▶ _Excerpt provided_:

——————————

Purpose of the Study:

  • To investigate if EC-to-OSB transition occurs during normal bone formation.
  • To explore the cellular mechanisms underlying this transition.

Main Methods:

  • Development of a dual-color reporter mouse model (DRM) to track EC-OSB hybrid cells.
  • Observation of EC-to-OSB transition in embryonic and adult bone formation (endochondral and intramembranous).
  • In vitro studies using bone marrow- and lung-derived ECs cultured in osteogenic medium.
  • RNA-sequencing of EC-OSB hybrid cells and gene knockdown experiments (GATA3).

Main Results:

  • EC-to-OSB transition (co-expression of red and green fluorescent proteins) was observed in both endochondral and intramembranous bone formation.
  • Isolated ECs from DRM confirmed co-expression.
  • Bone marrow- and lung-derived ECs transitioned to OSBs and exhibited mineralization in vitro.
  • GATA family transcription factors, including GATA3, were upregulated in EC-OSB hybrid cells; GATA3 knockdown inhibited BMP4-induced mineralization.

Conclusions:

  • EC-to-OSB transition is a fundamental process in normal bone development.
  • This finding challenges existing paradigms and suggests an endothelial origin for osteoblasts.
  • The study identifies GATA transcription factors as key regulators in EC-to-OSB differentiation and mineralization.

——————————

▶ _Data for analysis_:

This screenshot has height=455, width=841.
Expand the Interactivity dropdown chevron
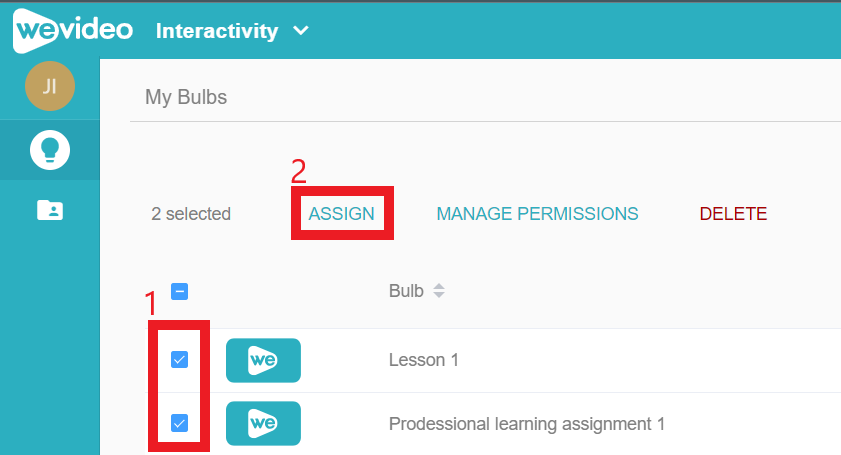pos(301,31)
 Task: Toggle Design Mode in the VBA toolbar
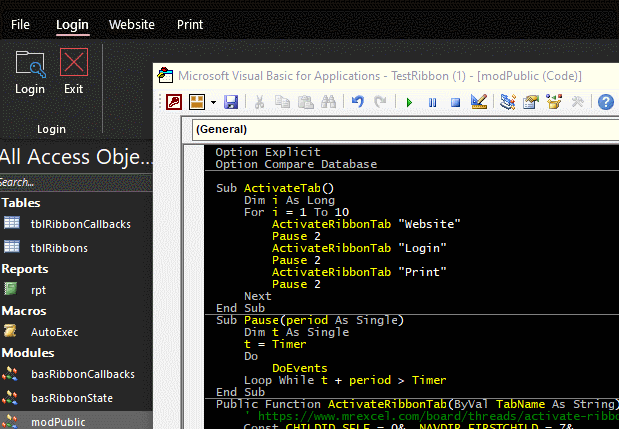[x=478, y=102]
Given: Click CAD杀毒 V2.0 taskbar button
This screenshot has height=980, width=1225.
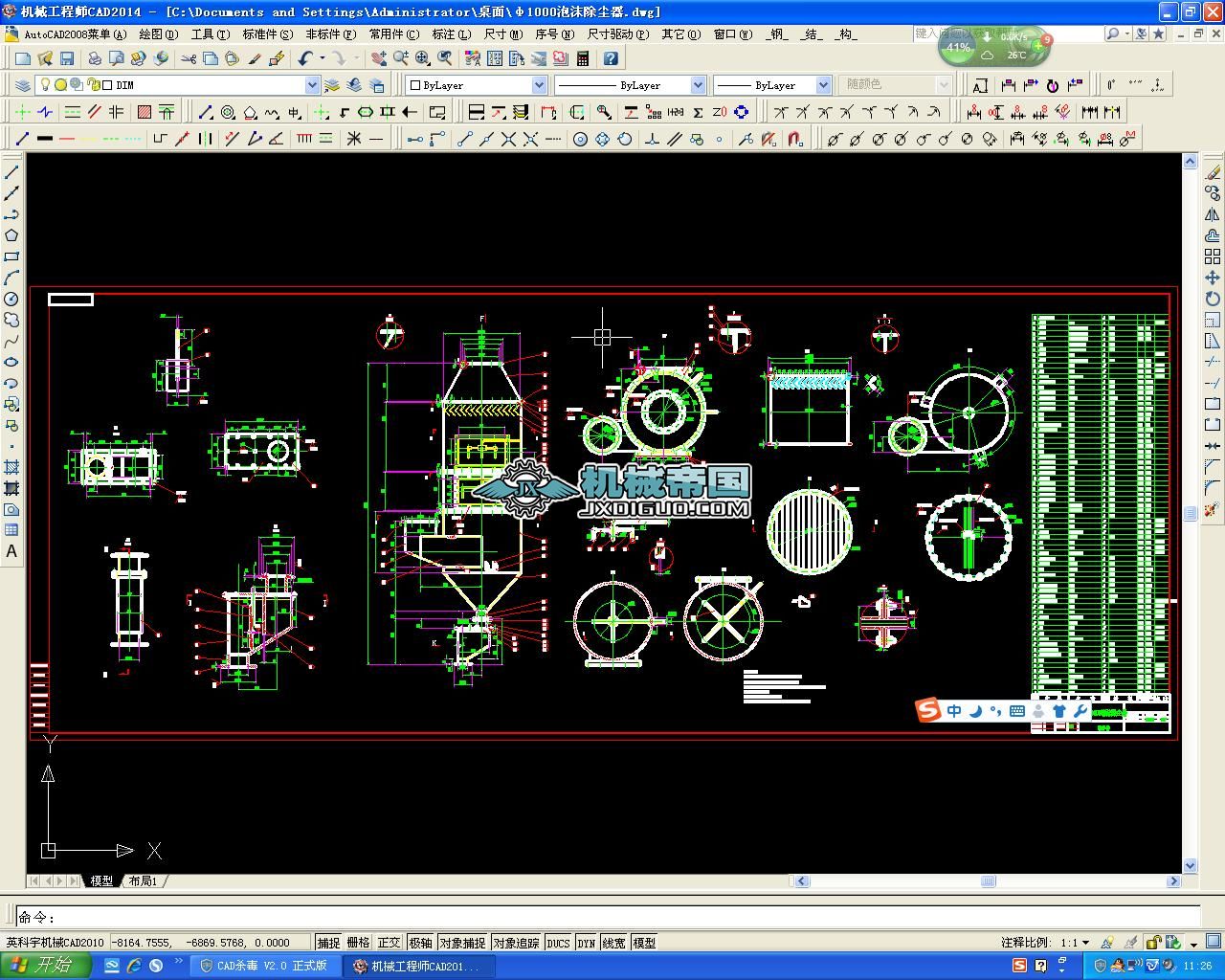Looking at the screenshot, I should click(262, 966).
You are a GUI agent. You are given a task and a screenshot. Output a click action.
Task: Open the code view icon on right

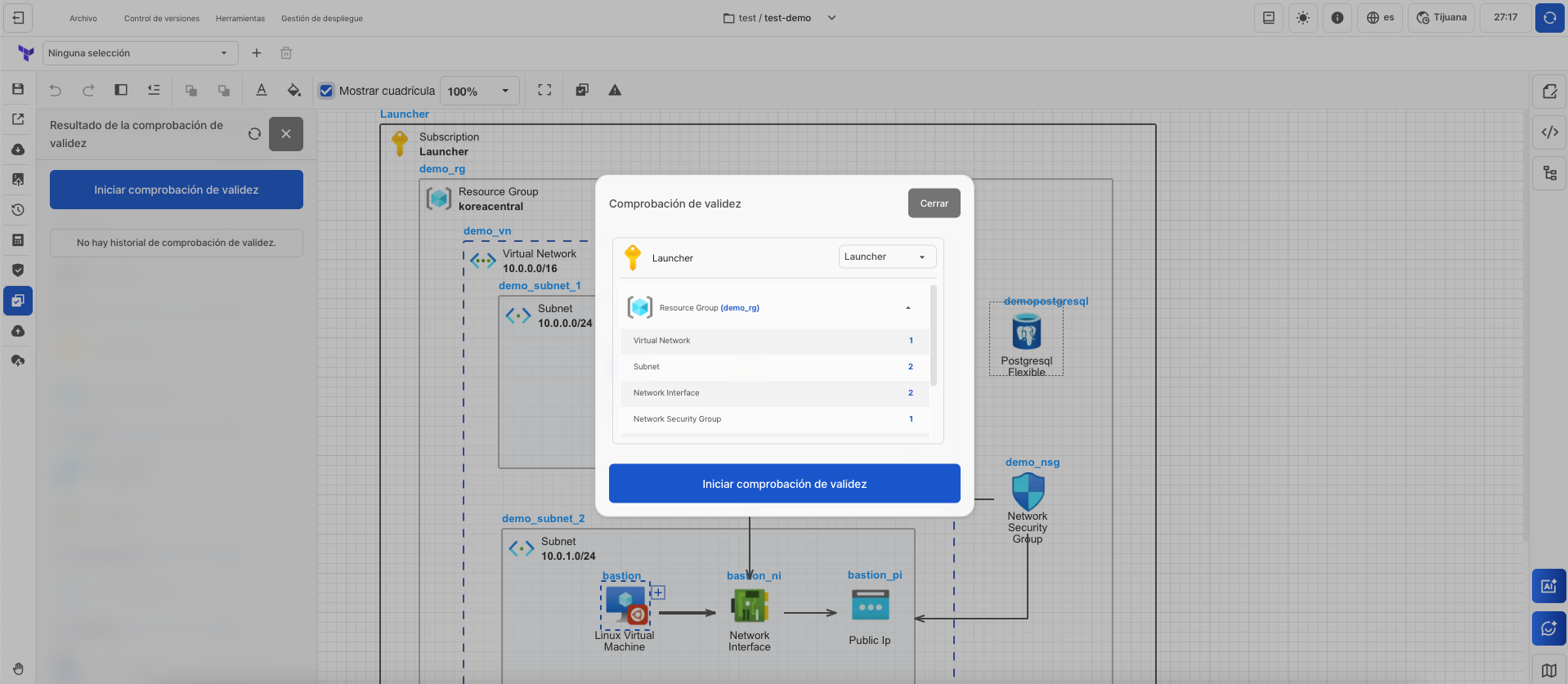click(1549, 132)
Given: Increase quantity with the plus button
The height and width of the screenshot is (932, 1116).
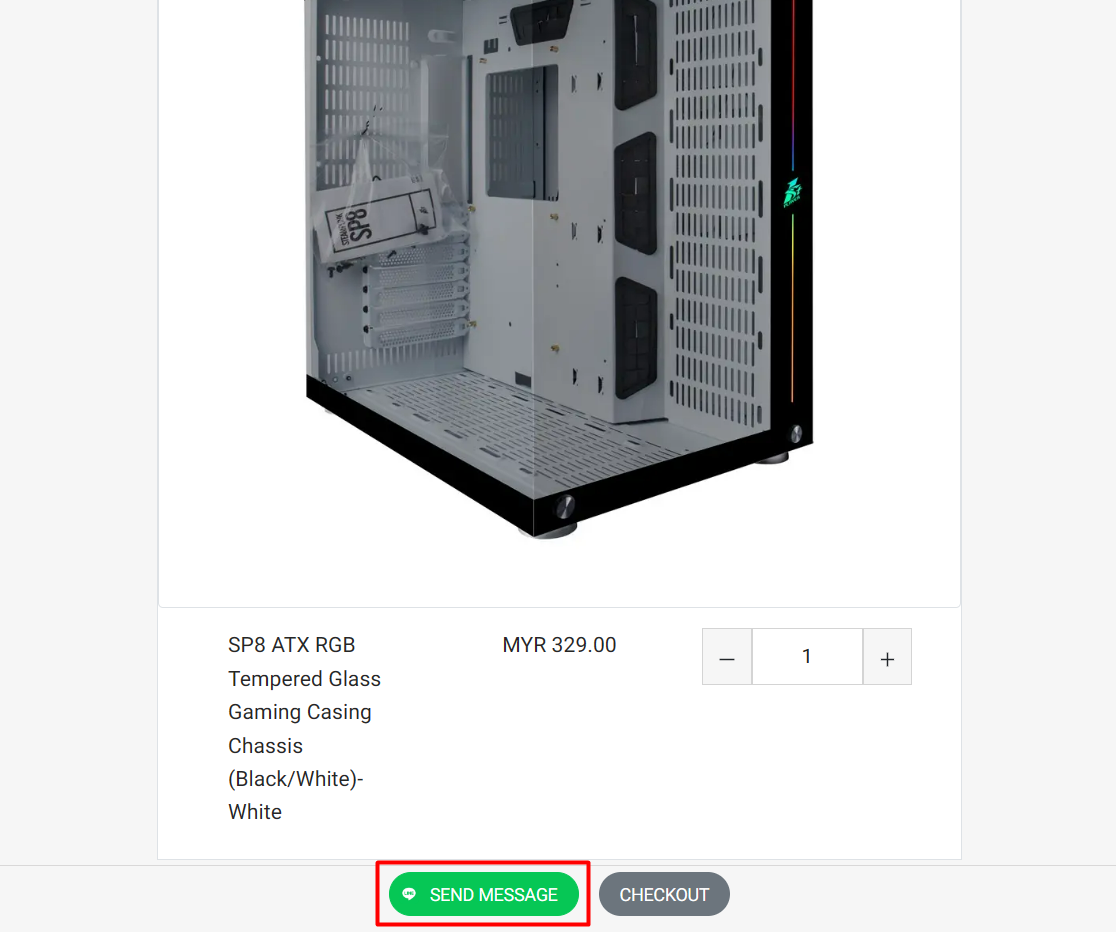Looking at the screenshot, I should [x=887, y=656].
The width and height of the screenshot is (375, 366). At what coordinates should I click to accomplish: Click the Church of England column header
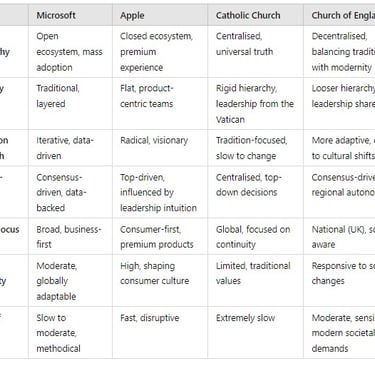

——————————

▶ _Work instruction 1_:
Do these statements agree with the study summary? Answer yes or no for each, and quote the words from the study summary that decide it.
(a) The study built a dual-color reporter mouse model to track EC-OSB hybrid cells.
(b) EC-to-OSB transition was seen only in endochondral bone formation.
(c) Knocking down GATA3 increased BMP4-induced mineralization.
▶ _Work instruction 2_:
Write out the part of the study summary starting at "Purpose of the" and ending at "knockdown experiments (GATA3).".

▶ _Your response 1_:
(a) Yes: "Development of a dual-color reporter mouse model (DRM) to track EC-OSB hybrid cells."
(b) No: "was observed in both endochondral and intramembranous bone formation."
(c) No: "GATA3 knockdown inhibited BMP4-induced mineralization."

▶ _Your response 2_:
Purpose of the Study:

  • To investigate if EC-to-OSB transition occurs during normal bone formation.
  • To explore the cellular mechanisms underlying this transition.

Main Methods:

  • Development of a dual-color reporter mouse model (DRM) to track EC-OSB hybrid cells.
  • Observation of EC-to-OSB transition in embryonic and adult bone formation (endochondral and intramembranous).
  • In vitro studies using bone marrow- and lung-derived ECs cultured in osteogenic medium.
  • RNA-sequencing of EC-OSB hybrid cells and gene knockdown experiments (GATA3).